Jornalista portuguesa lança documentário após descobrir que família enriqueceu escravizando negros

Atualizado em 5 de junho de 2023 às 21:55
Catarina Demony com José Lino Neves, os dois em pé e sem posar
Catarina Demony com José Lino Neves, especialista na herança africana de Portugal – Divulgação

A jornalista portuguesa Catarina Demony, de 30 anos, descobriu que sua família materna teve um papel crucial na escravização e no tráfico de povos africanos. A comunicadora ficou sabendo do passado violento de seus parentes em uma conversa informal com a avó, quando tinha 18 anos.

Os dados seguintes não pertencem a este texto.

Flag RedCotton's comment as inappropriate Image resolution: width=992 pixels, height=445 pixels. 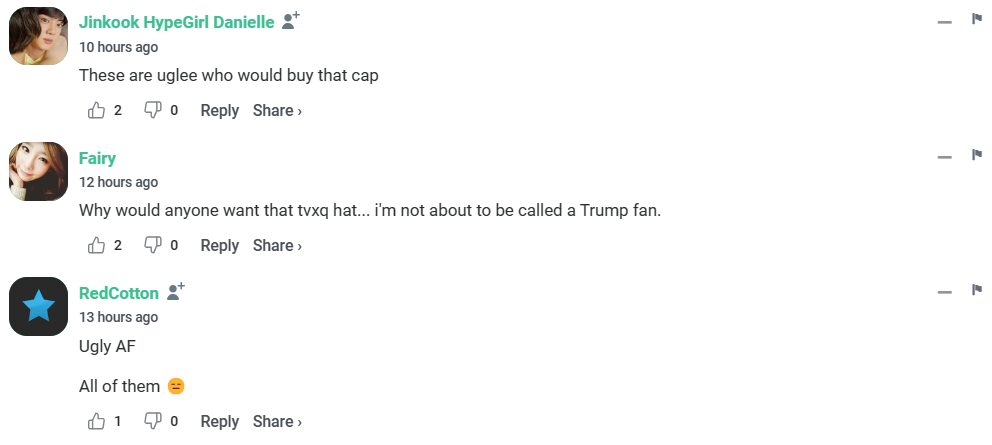click(x=977, y=290)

“Não tinha expectativa de que ela me contaria isso e, mesmo quando falou, eu não sabia da dimensão do envolvimento dos meus familiares no comércio de escravizados no Atlântico”, disse, em entrevista ao Ecoa, do UOL.

Catarina disse que saber dar origens de seus antepassados completou um “quebra-cabeça” que havia em sua mente: “Durante a minha adolescência, eu sempre me questionei muito sobre o passado da minha família, porque sabia que, em Angola, ela era bastante abastada, com posses. Sempre me perguntei: de onde vinha esse dinheiro?”.

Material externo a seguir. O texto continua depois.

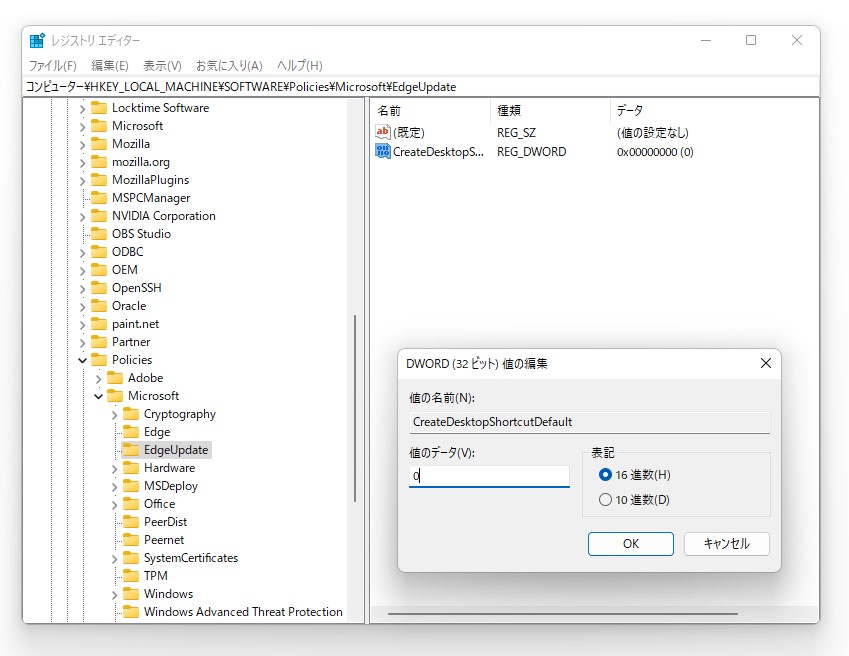Viewport: 849px width, 656px height.
Task: Click the REG_DWORD icon beside CreateDesktopS...
Action: (x=384, y=151)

De acordo com historiadores, a família Matoso de Andrade e Câmara comercializou um grande número de pessoas escravizadas entre os séculos 18 e 19, mantendo as atividades mesmo quando o tráfico foi proibido pela coroa portuguesa.

Bisavó e avó de Catarina Demony falando em cena de documentário
Cena do documentário Debaixo do Tapete – Divulgação

Depois que ficou sabendo de suas origens, a jornalista decidiu transformar a história em um documentário chamado Debaixo do Tapete, lançado neste ano. A obra mistura a narrativa de sua família com a história da escravização e as consequências que isso gerou para Portugal.

Catarina passou 10 anos investigando, juntou documentos de historiadores e do Arquivo Nacional Torre do Tombo, em Lisboa, e entrevistou familiares, como a avó e a bisavó. De acordo com a pesquisa, do soldado Matoso de Andrade, primeiro parente a chegar em Angola, no século 18, a José Maria Matoso de Andrade, último membro da família que trabalhou no tráfico transatlântico, estima-se que dezenas de milhares de pessoas foram escravizadas pelos Matoso de Andrade e Câmara.

“Os arquivos mostram que alguns navios de meus antepassados tinham capacidade de transportar 340 pessoas e foram inúmeras viagens transatlânticas”, disse a comunicadora, que pretende fomentar o debate sobre o impacto da escravização na vida de pessoas negras, principalmente em Portugal.

Após a morte de José Maria, em 1974, logo depois da Revolução dos Cravos, eles deixaram Angola. A jornalista faz parte da primeira geração da família a nascer em Portugal, quando o Estado Novo teve fim e as coroas portuguesas foram libertas.